Repeat these lines with "Expand" swapped for "Open" and nothing else changed, leaving out the pictures.

☆ ☆ ☆ ☆

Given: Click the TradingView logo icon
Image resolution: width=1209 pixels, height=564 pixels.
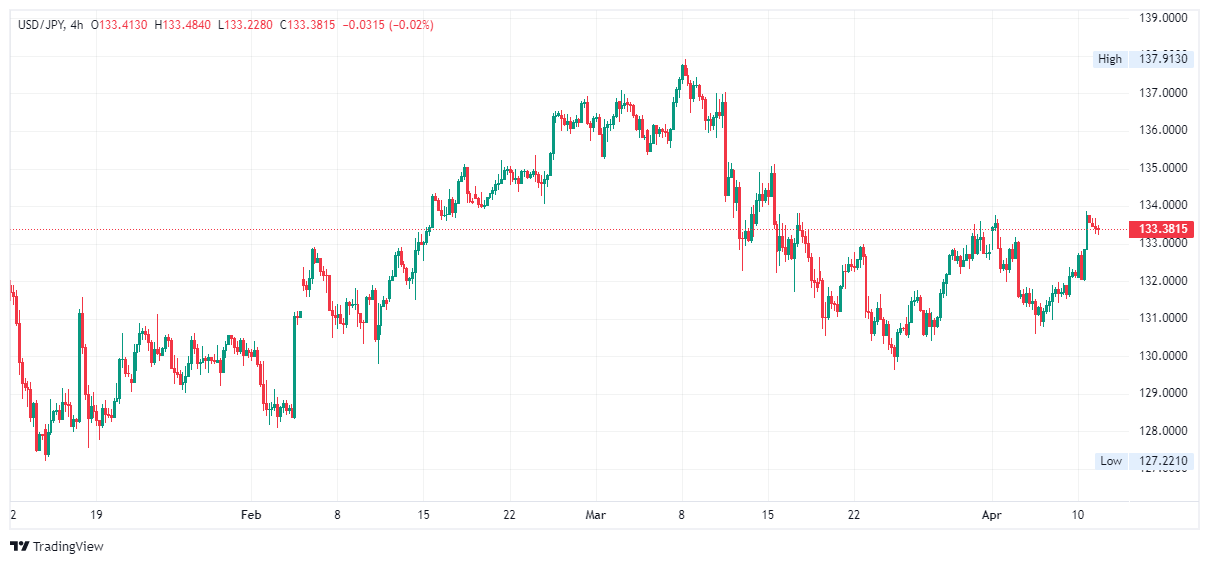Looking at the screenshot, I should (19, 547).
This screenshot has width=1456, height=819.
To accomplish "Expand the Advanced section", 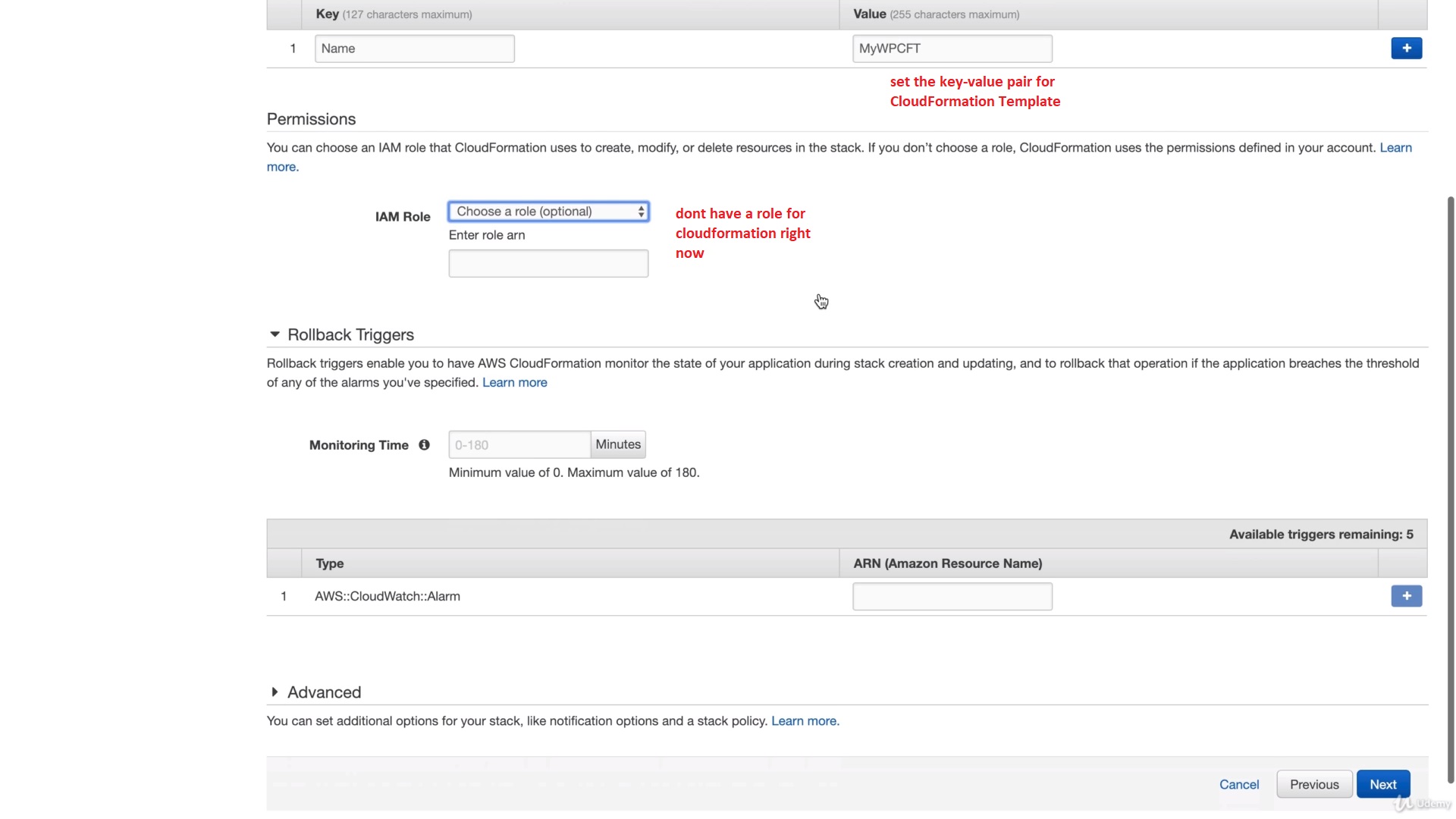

☆ ☆ ☆ ☆

FULL OUTPUT –
Given: Click the TradingView logo icon
Image resolution: width=1209 pixels, height=564 pixels.
Looking at the screenshot, I should (19, 547).
This screenshot has width=1456, height=819.
To accomplish "Open the Advanced section", 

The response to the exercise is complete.